The Pan-Amazon ecclesiastical network of Brazil (REPAM) has appealed for justice from the authorities after Carlos Cabral Pereira, president of the Union of Rural Workers of Rio Maria, in the south-east of Pará, was shot to death on Tuesday afternoon, 11 June. Cabral Pereira had already been the target of an attack in 1991, when he was wounded in an ambush.

According to a report from the Pastoral Land Commission (CPT) 'Conflitos no Campo', in 2018, 49% of the 1,489 conflicts recorded in Brazil occurred in the Amazon region. Of the 960,630 people involved in the conflicts, 62% (599,084) are in the Amazon. The state of Pará leads the number of murders and attempted murders.

CPT said in a statement: "Faced with this incident and many other cases of homicides related to agrarian conflicts in the state, we ask that the public authorities to take the necessary measures to investigate and resolve this case, as well as establish public policies in order to guarantee and protect many men and women who are threatened every day."
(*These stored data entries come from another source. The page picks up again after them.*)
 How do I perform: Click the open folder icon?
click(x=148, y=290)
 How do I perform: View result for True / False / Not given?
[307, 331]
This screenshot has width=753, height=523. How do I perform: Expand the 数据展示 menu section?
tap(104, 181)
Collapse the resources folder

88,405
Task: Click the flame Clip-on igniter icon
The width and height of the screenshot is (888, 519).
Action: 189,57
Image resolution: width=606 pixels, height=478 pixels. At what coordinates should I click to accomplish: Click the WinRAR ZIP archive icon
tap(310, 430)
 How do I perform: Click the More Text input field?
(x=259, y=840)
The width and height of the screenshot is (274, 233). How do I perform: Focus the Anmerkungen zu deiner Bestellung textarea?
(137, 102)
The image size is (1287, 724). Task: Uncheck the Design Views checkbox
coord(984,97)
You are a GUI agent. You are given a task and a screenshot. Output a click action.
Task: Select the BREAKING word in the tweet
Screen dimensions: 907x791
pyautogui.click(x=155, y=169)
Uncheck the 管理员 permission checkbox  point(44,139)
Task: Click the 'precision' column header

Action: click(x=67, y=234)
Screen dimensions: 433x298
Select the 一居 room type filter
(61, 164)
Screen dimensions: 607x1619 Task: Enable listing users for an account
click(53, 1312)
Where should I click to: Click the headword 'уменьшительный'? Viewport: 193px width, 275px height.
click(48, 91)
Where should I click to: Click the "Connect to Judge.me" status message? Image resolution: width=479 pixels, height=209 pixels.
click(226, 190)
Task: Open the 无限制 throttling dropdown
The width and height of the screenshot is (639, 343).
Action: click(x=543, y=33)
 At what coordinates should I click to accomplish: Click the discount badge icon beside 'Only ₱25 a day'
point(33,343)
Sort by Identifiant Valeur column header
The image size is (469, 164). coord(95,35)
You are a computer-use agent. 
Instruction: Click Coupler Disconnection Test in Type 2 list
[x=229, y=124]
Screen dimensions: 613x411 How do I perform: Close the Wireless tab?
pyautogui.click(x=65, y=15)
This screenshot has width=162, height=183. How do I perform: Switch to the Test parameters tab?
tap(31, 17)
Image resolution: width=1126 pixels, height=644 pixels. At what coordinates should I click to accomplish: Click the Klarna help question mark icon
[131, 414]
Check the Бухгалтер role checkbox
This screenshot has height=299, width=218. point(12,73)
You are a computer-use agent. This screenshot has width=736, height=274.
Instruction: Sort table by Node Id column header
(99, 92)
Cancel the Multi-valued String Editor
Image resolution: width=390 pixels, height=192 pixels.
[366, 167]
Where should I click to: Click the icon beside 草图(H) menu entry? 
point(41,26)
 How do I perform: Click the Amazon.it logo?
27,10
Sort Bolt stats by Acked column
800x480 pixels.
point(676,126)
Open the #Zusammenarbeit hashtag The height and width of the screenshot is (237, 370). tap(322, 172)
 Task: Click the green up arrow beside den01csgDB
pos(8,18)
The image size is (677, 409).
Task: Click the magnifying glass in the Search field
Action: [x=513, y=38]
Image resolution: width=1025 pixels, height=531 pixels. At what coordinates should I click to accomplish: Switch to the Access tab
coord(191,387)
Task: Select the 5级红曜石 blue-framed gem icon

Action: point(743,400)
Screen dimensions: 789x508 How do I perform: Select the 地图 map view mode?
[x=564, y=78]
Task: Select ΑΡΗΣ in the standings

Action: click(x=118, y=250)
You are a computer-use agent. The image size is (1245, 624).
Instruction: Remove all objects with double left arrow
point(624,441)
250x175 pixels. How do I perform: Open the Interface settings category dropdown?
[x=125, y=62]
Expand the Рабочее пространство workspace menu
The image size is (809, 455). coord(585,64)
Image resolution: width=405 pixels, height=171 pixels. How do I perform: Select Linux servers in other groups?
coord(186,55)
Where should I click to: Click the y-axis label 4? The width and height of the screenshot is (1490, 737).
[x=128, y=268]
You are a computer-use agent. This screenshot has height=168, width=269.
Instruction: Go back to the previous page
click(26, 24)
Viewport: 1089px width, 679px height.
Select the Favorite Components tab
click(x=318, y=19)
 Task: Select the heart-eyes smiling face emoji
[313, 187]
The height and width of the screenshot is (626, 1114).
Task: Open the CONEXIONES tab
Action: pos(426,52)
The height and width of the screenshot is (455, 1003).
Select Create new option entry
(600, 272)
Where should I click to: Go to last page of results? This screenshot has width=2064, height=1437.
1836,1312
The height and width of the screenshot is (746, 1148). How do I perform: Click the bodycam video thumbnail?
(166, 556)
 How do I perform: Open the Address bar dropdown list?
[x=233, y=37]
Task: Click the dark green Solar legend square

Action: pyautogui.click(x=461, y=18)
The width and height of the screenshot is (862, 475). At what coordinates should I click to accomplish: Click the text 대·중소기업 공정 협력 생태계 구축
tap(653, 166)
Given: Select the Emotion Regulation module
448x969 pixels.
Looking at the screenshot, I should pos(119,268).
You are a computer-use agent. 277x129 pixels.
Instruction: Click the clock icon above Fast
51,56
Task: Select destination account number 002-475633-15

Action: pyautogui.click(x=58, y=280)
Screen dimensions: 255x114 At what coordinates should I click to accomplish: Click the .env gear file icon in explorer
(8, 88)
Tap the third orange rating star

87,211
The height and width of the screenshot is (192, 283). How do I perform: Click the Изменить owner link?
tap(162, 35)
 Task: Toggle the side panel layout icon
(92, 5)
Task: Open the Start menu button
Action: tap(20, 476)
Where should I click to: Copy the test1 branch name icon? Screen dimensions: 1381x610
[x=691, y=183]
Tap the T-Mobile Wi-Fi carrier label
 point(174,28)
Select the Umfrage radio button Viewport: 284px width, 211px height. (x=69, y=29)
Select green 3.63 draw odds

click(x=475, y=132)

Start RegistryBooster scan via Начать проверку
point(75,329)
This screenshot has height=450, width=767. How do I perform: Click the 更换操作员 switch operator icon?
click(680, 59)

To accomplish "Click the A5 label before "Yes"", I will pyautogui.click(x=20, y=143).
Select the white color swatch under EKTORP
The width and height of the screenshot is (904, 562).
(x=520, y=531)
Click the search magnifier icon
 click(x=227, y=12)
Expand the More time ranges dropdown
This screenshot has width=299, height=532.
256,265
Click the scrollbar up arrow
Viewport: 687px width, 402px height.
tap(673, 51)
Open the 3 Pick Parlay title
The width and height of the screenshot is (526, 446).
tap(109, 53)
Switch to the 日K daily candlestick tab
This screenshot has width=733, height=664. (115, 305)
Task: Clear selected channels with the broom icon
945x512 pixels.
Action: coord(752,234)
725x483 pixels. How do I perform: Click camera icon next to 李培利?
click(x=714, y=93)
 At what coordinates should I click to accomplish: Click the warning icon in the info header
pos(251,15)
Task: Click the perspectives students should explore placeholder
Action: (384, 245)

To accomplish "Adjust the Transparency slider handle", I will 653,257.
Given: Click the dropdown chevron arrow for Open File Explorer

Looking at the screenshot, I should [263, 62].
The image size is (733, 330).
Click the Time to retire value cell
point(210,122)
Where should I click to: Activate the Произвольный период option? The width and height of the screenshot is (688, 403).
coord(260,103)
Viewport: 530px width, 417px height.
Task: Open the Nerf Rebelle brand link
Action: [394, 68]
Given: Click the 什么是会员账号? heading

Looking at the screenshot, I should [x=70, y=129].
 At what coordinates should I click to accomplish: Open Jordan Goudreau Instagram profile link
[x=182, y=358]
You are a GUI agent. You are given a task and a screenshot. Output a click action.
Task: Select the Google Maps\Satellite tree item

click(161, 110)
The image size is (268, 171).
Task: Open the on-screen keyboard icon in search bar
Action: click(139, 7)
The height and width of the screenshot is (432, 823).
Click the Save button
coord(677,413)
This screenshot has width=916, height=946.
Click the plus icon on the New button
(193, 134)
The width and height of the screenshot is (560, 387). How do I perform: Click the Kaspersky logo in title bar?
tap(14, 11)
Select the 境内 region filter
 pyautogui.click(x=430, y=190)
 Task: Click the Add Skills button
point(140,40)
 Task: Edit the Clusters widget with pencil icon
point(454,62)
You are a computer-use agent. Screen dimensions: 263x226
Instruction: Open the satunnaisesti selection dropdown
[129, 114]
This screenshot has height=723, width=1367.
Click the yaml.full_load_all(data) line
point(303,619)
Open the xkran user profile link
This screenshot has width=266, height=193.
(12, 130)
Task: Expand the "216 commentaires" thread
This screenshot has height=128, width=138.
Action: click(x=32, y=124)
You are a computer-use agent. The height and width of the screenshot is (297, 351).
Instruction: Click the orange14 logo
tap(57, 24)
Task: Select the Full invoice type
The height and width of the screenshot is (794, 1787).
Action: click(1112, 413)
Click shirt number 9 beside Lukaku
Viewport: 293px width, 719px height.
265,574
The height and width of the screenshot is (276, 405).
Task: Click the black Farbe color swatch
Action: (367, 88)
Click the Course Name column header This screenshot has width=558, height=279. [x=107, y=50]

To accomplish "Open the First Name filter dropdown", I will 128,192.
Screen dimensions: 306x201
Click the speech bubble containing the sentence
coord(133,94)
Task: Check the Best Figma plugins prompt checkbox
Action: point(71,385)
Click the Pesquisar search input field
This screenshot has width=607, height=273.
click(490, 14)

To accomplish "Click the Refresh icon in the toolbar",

"We express our solidarity with the family of Carlos Cabral, his friends and all the leaders threatened and persecuted in the countryside, especially in Rio Maria, informally called" the land of the announced death", and we ask the authorities to act with determination in the fight against impunity so that, in this way, violence in the region ends."

According to a note from the Federal Public Ministry (MPF), Cabral Pereira is the fourth leader of the Union of Rural Workers of Rio Maria to be murdered. One was killed in 1985, another in 1990 and the last in 1991. Violence in this area of Brazil has forced the CPT to dedicate a section of its annual report to these numbers, data and situations that confirm the importance of the figure of the leader among the peasants in the Brazilian forest and the abandonment by the state that does not protect them.

The CPT had to create 'the Atlas of conflicts in the Amazon' to illustrate this terrible and unresolved situation. It covers the states of Acre, Amapá, Amazonas, Tocantins, Pará, Rondônia, Roraima, Mato Grosso and Maranhão in Brazil.

Indigenous communities feel this violence as a threat to their kind of life and peaceful coexistence. Since the assassination of missionary Sister Dorothy Stang in 2005, they feel that it is also a violence against representatives of the Catholic Church.